I have lived the past couple of years with montra, "Dance with the Fear". This comes from one of my favorite quotes from Jack Canfield, "Everything you want is on the other side of fear". Dancing with the fear to me means to push through the fears and the doubts that hold us up from achieving our goals and following our dreams.


I recently released my full length album, "Meet Me in Madison". I wrote and co-produced the entire album at Megatone Studios in Madison, Wisconsin. All of my songs have a story. All of my songs mean something to me. One of my favorite things about music is connecting with others through my songs and lyrics.


The past couple years have been a rollercoaster. I believe we all go through the things we go through for a reason. We may not understand the reason but there is always something for us to gain from these moments. I lead a positive outlook on life and always try to see the silver lining in even the ugly of ugliest moments we go through. "What won't kill me, makes me stronger. C'mon try me. Push me farther." Here is the story behind my song, "Stronger."


"I’ve been stomped on, stepped on, pushed around

Fell so hard I hit the ground

Turned my eyes to the sky

Hurt so bad I couldn’t cry"


I found myself being pushed to my limits. I was overworked and stressed out of the demands of my job and life in general. I felt like I was losing control of the things that mattered. I was losing myself.


"Made the choice right then and there,

To love myself without a care

Look past the doubt in my soul

Follow my heart and just let go"


Looking back, I was happy. I was successful. I was content. But was I living? I found myself pushing myself more and more to achieve greatness. Why was I pushing myself so hard? What is it that I was lacking? I think without even knowing it, I was exhausted of living up to what people wanted and expected me to be; including myself. Why do we put so much pressure on ourselves? Whose standards are we living up to? Who sets the expectations?


"I turned the page with no regrets

Held on tight, I took the risk

Took a breath, I made the leap

With a naive heart, I dove in deep"


I must disclose that I am the absolute worst when it comes to change. I mean, the absolute worst. The fear of the unknown has been something I have struggled with my entire life. I started looking at my life and realizing, I was just following the herd. I was living just as I thought I should be living based on my surroundings. I graduated high school. I went to college. I graduated with a four year degree. I got a job. I got married. Then what?


I did it. I took the leap. After a long emotional string of events, I decide to resign from day job to pursue my dreams of being a full-time musician. I remember feeling hesitation while making this decision but felt in my heart and whole being that I was making the right decision.

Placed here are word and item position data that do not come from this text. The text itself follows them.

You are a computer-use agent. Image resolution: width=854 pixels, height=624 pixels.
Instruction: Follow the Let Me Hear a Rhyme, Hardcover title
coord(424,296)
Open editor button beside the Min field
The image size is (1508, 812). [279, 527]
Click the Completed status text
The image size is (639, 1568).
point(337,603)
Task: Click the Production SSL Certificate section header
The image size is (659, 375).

I mean, what is worst thing that could happen? I fail?


"I tried to help, I tried to care

Sacrificed to make it fair

Walked away with my head held high

Proved them wrong. Kept my pride"


So often, I put my own needs off to the side to make sure that everyone else around me is ok. I exert so much energy into making sure people like me. In a situation, I would sacrifice my own happiness to make sure everyone around me was content. Why?


I am learning that there are going to be people that don't like me. There are going to be people who want to see me fail. There are going to be people who don't agree with my decisions. I can't control the way people will see me. The only thing I can control is the way I handle these situations. I have learned the importance of keeping my head up and my eyes in my own lane.


"I saw the highs, I felt the lows

Prayed to God to take control

Picked myself up off the floor

Wiped the tears, came back for more"


For the first time in my life, I felt empowered. This point in my life was a rollercoaster ride of many highs and many lows. There were moments I wasn't sure I made the right decision. There were moments I felt like giving up. I had to dig deep to keep pushing forward.


"I found myself, I stayed true

Lord knows what I’ve been through

Fear and uncertainty,

I created my own reality"


Through all the fear and the uncertainty, I found myself. I am still a work in progress but I am stronger. I am learning to live unapologetic for who I am. I am learning to let go of others opinions and expectations. I learning to dismiss toxic people from my life who no longer serve me on my journey.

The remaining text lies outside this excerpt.